According to Bijay Murmuria, chairman of banking and financial services subcommittee of CII Eastern Region, there has been a consistent upward trend in resolutions and a significant downward shift in liquidations since 2020-21.
“In 2017-18, for every corporate debtor (CD) resolved, five went into liquidation. However, in 2024-25 (until December 2024), for every one CD resolved, only 1.3 went into liquidation. This marks a clear reversal in the trend of companies going into liquidation under the Code,” Murmuria argued.
John argued that IBC changed the debtors’ behaviour. “The provisions of the IBC have prompted debtors to take early action in distress situations, marking a positive shift in their behaviour. There’s a noticeable improvement in credit discipline, with 30,310 cases settled prior to admission, covering underlying defaults worth ₹13.78 lakh crore till December, 2024.

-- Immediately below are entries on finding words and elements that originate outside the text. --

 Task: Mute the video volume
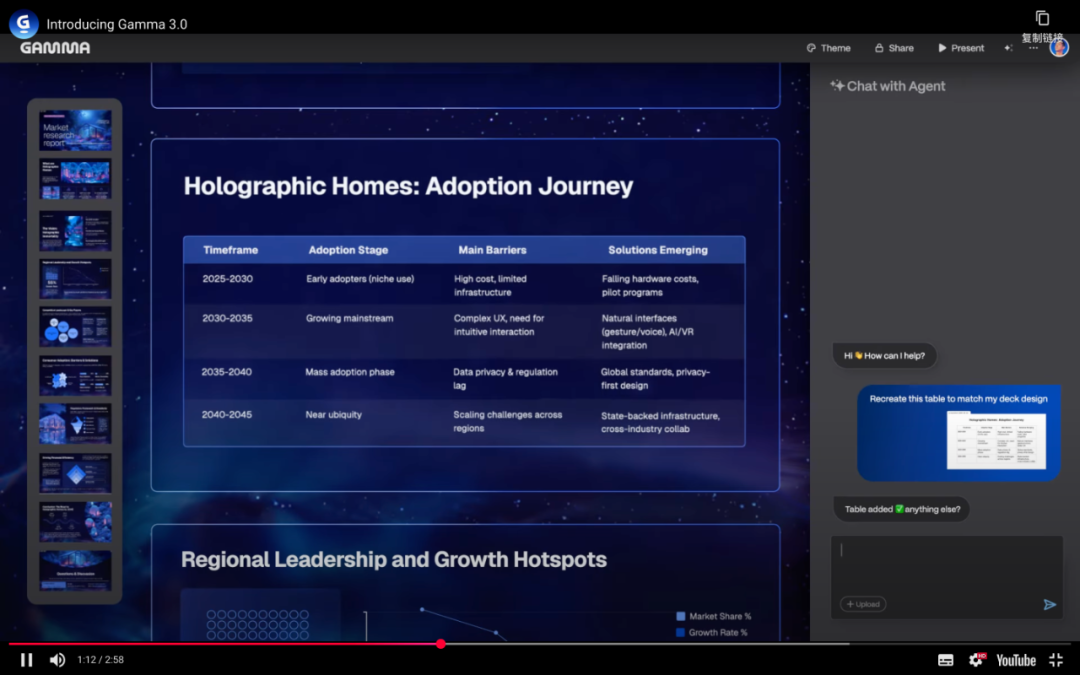[57, 660]
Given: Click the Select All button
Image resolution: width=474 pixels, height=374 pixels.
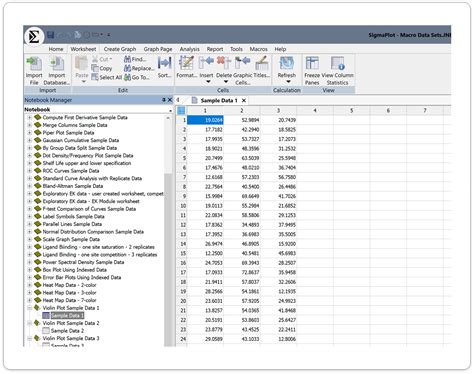Looking at the screenshot, I should [107, 77].
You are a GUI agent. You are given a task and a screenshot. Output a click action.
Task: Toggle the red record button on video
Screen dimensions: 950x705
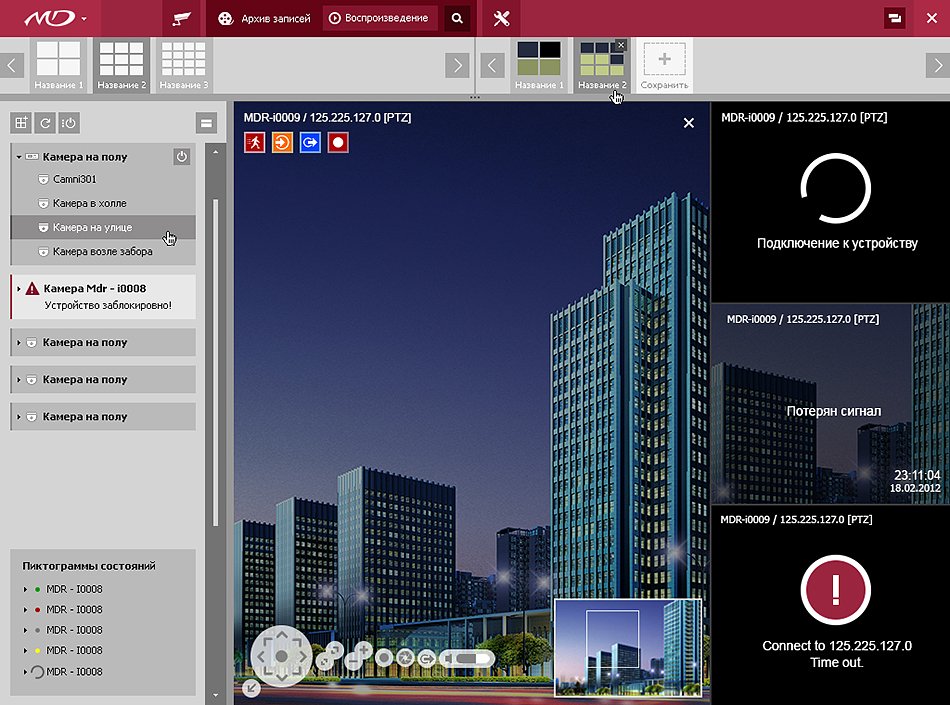pyautogui.click(x=338, y=142)
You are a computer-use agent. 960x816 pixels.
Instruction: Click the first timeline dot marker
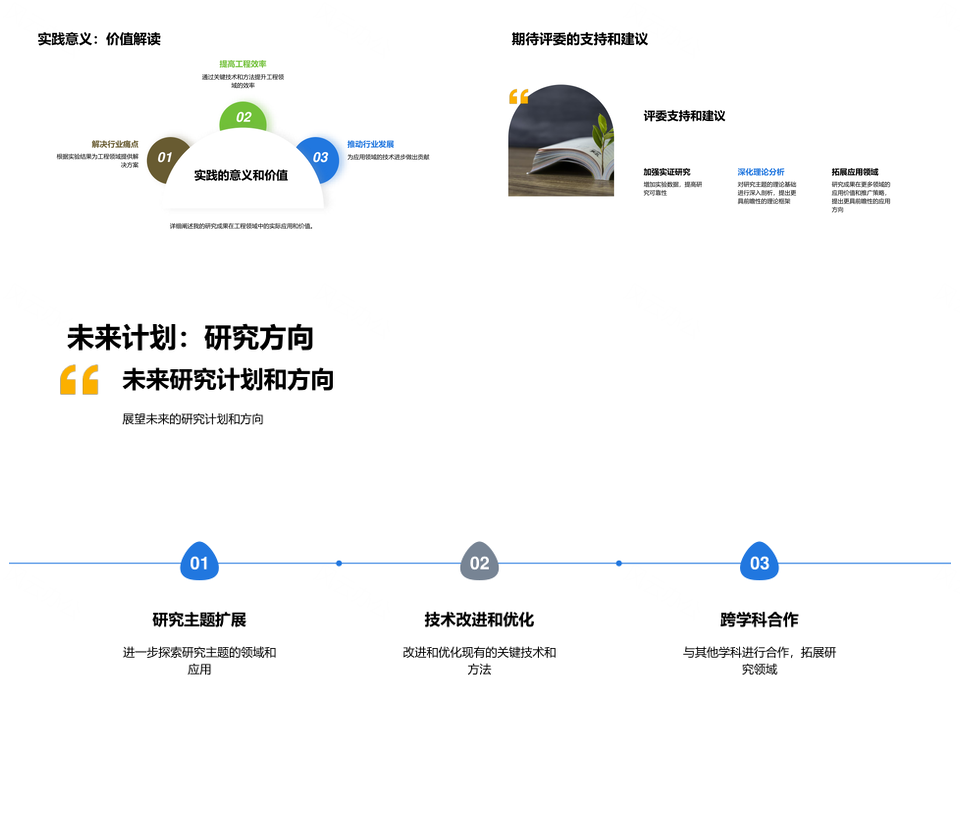click(x=339, y=563)
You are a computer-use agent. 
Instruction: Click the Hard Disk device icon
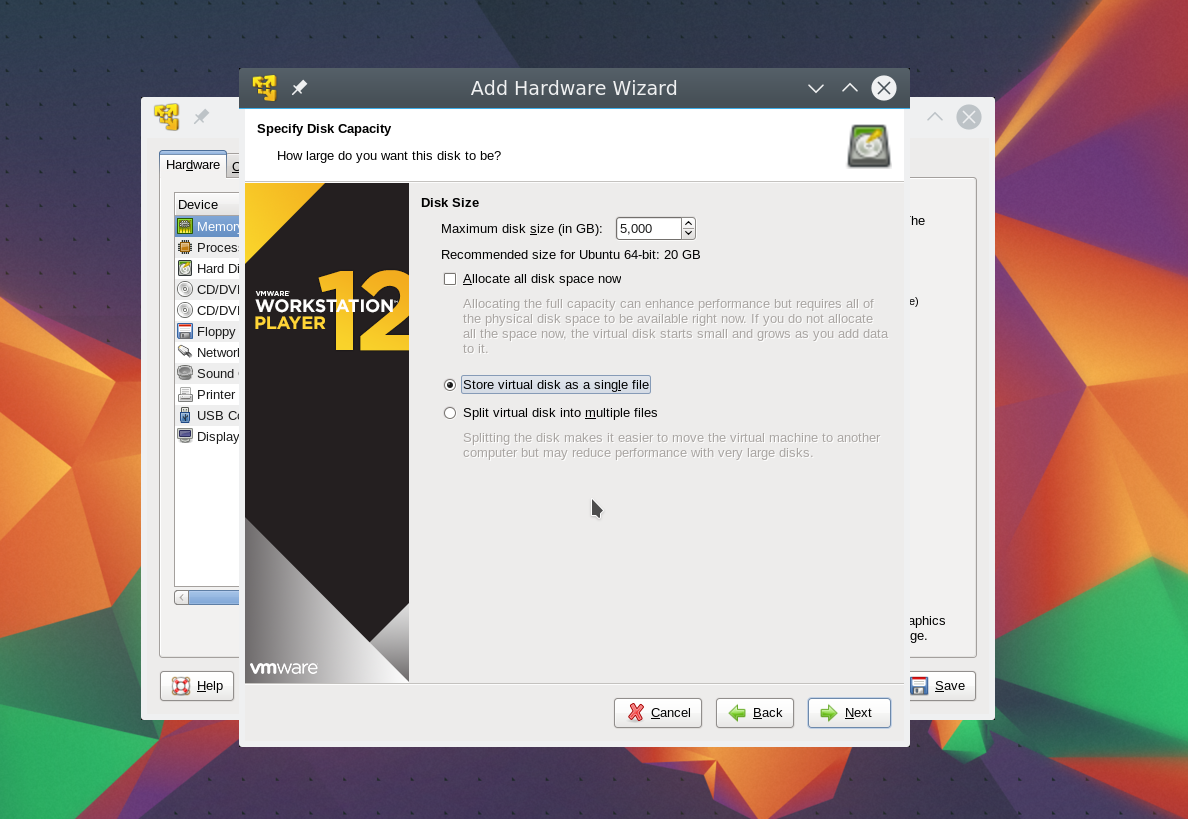click(185, 269)
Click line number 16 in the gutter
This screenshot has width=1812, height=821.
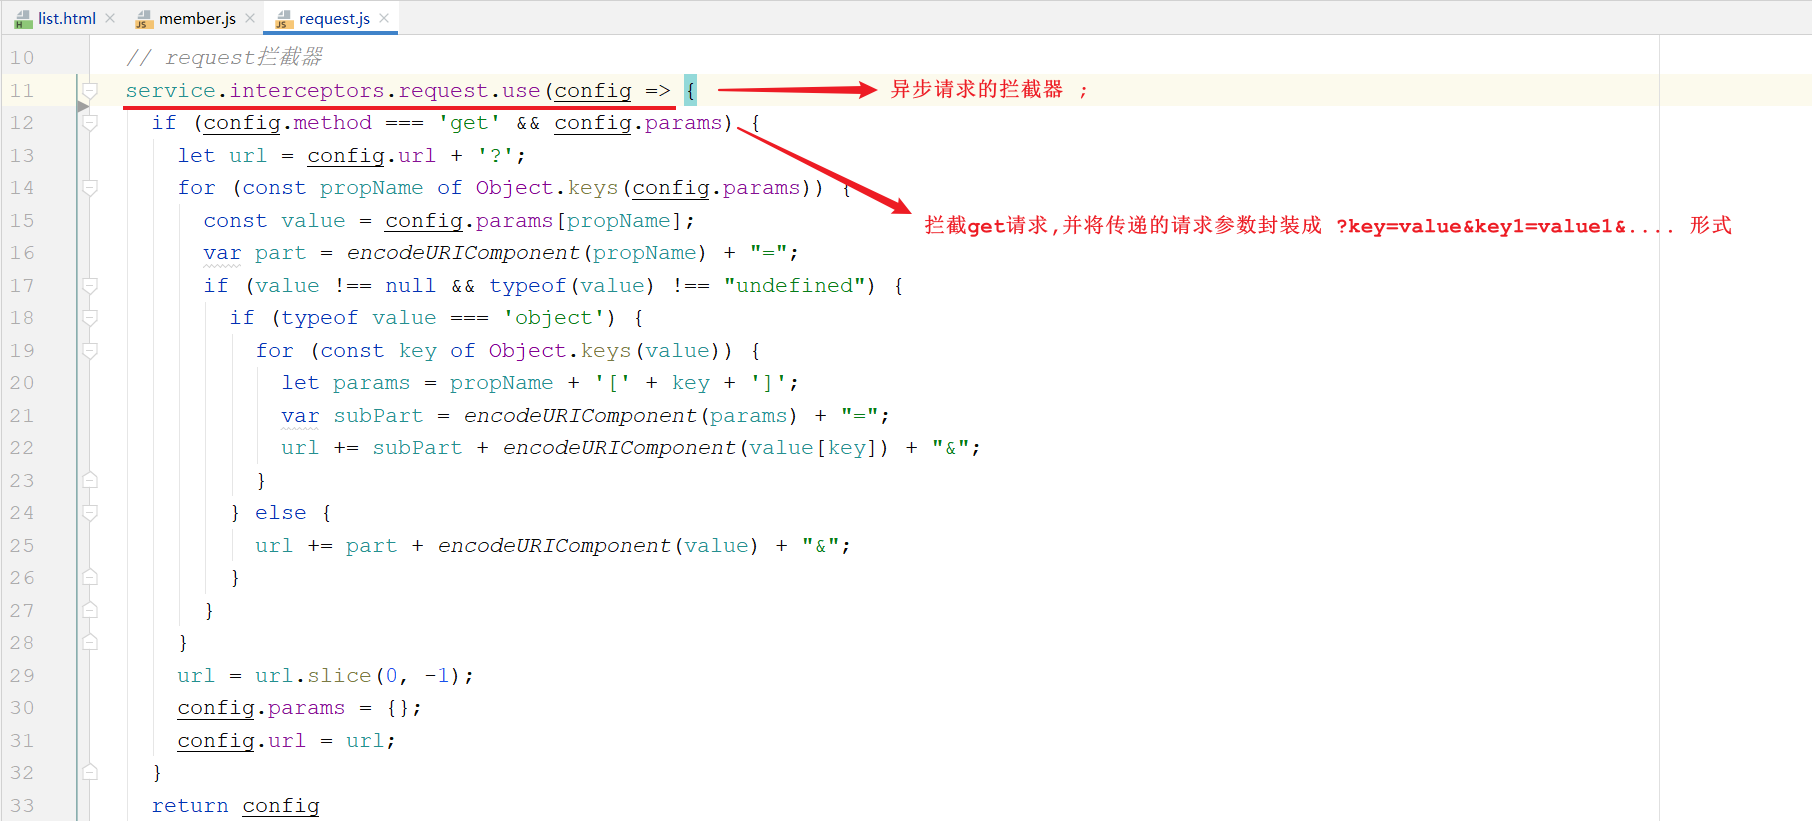(22, 253)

According to the RBI’s trend and progress of banking in India for the year 2023-24 report, out of the ₹96,325 crore recovered by scheduled commercial banks through various channels, ₹46,340 crore has been recovered through IBC alone, he noted.
Turnaround
John cited an IIM Ahmedabad study that demonstrates how IBC has helped the economy by getting sick assets back on stronger financial footing.
Average sales of firms that underwent resolution increased by 76 per cent in the three years following resolution. While net margins remain negative, resolved firms have achieved operational break-even (4 per cent operating margin) by the third-year post-resolution, a significant improvement from the pre-resolution period.
There was a 50 per cent increase in average employee expenses three years post-resolution, indicating higher employment intensity in resolved listed firms. Total employment across firms also showed a substantial increase.
Average total assets of resolved firms increased by about 50 per cent post-resolution, coupled with a 130 per cent increase in capital expenditure, indicating a build-up of tangible assets.
“For listed resolved firms, there was a significant revival in average market valuations post-resolution. The aggregate market valuation of all resolved firms increased
from around ₹2 lakh crore to ₹6 lakh crore post-resolution,” John noted.